(What is being asked) Reproduce the listing from the line that contains "GISO lampen (263, 239)" through the line that contains "Accessoires (98, 239)", with "Sold" changed to "Verkocht" and everything else left unaltered.

(Data for this exercise)
■ ■ ■ ■ ■ ■ ■
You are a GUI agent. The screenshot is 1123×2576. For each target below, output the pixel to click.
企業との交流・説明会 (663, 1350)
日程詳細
■ ■ ■ ■ ■ ■ ■
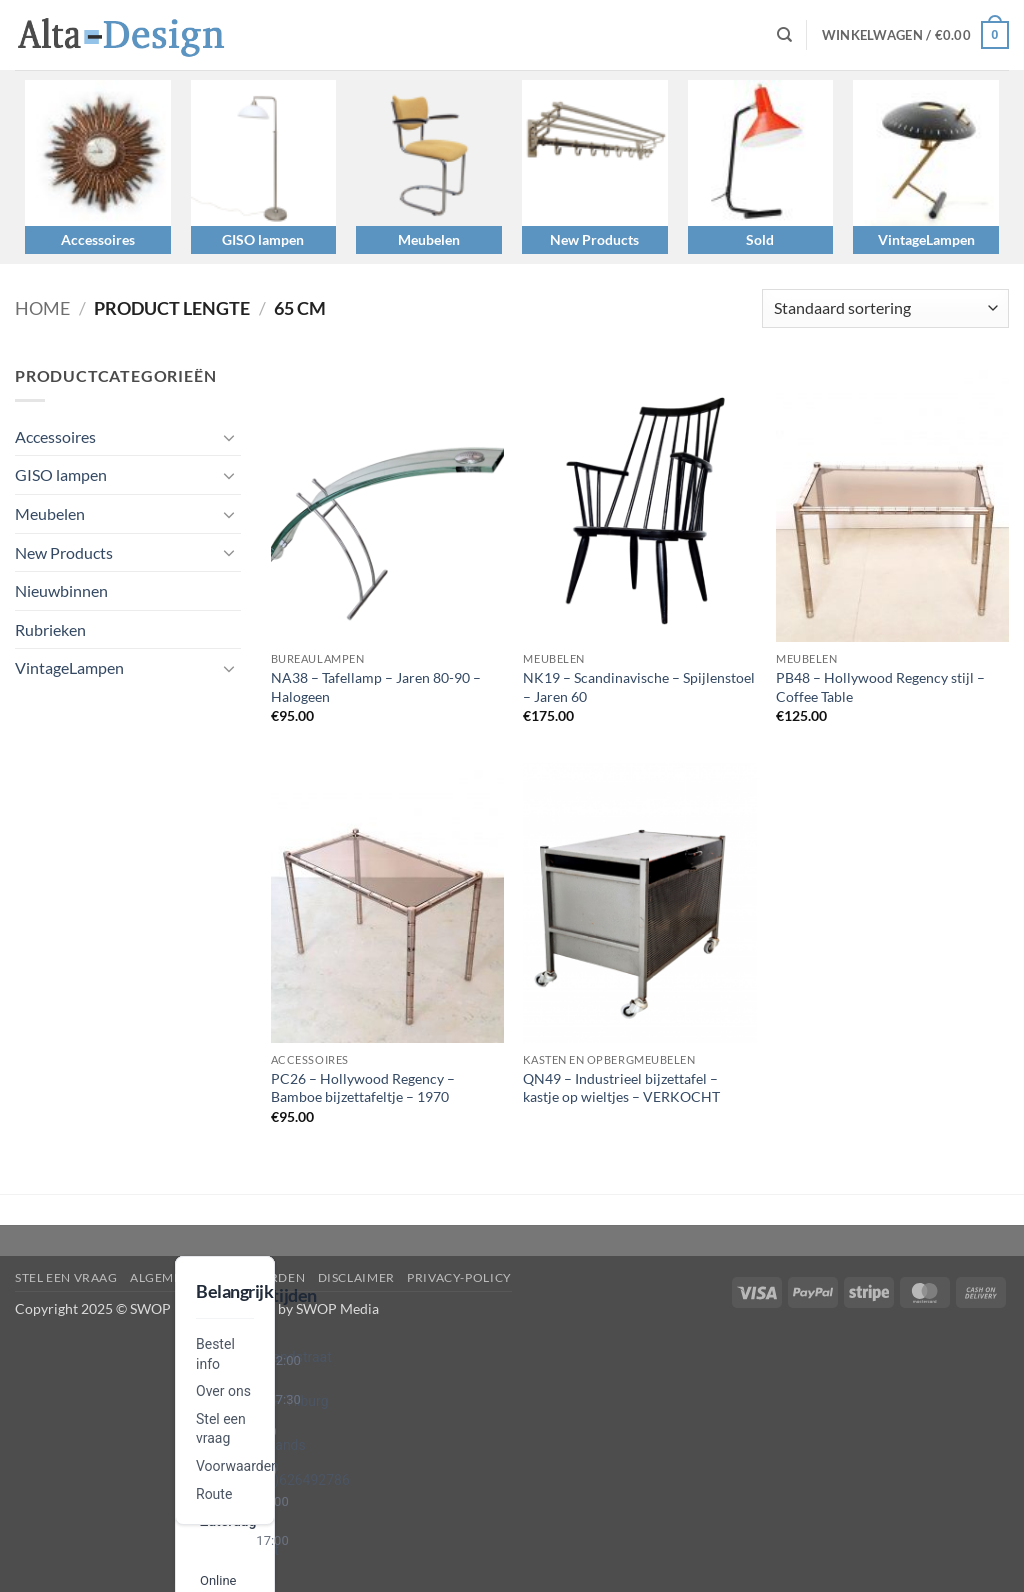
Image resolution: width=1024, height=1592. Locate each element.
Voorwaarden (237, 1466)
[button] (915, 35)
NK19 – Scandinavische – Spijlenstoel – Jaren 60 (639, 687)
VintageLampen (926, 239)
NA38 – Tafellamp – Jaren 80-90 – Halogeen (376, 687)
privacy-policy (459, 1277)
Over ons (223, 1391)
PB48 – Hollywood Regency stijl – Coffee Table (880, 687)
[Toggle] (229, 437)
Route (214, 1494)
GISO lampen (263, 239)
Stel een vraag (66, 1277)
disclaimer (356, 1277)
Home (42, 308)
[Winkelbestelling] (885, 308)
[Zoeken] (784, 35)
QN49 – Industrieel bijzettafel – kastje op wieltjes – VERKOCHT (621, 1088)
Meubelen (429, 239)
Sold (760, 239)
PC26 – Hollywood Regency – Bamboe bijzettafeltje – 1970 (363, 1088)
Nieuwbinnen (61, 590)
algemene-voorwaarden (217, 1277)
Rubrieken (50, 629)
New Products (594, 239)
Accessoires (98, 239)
■ ■ ■ ■ ■ ■ ■
(Result of the task)
GISO lampen (263, 239)
Stel een vraag (66, 1277)
disclaimer (356, 1277)
Home (42, 308)
[Winkelbestelling] (885, 308)
[Zoeken] (784, 35)
QN49 – Industrieel bijzettafel – kastje op wieltjes – VERKOCHT (621, 1088)
Meubelen (429, 239)
Verkocht (760, 239)
PC26 – Hollywood Regency – Bamboe bijzettafeltje – 1970 (363, 1088)
Nieuwbinnen (61, 590)
algemene-voorwaarden (217, 1277)
Rubrieken (50, 629)
New Products (594, 239)
Accessoires (98, 239)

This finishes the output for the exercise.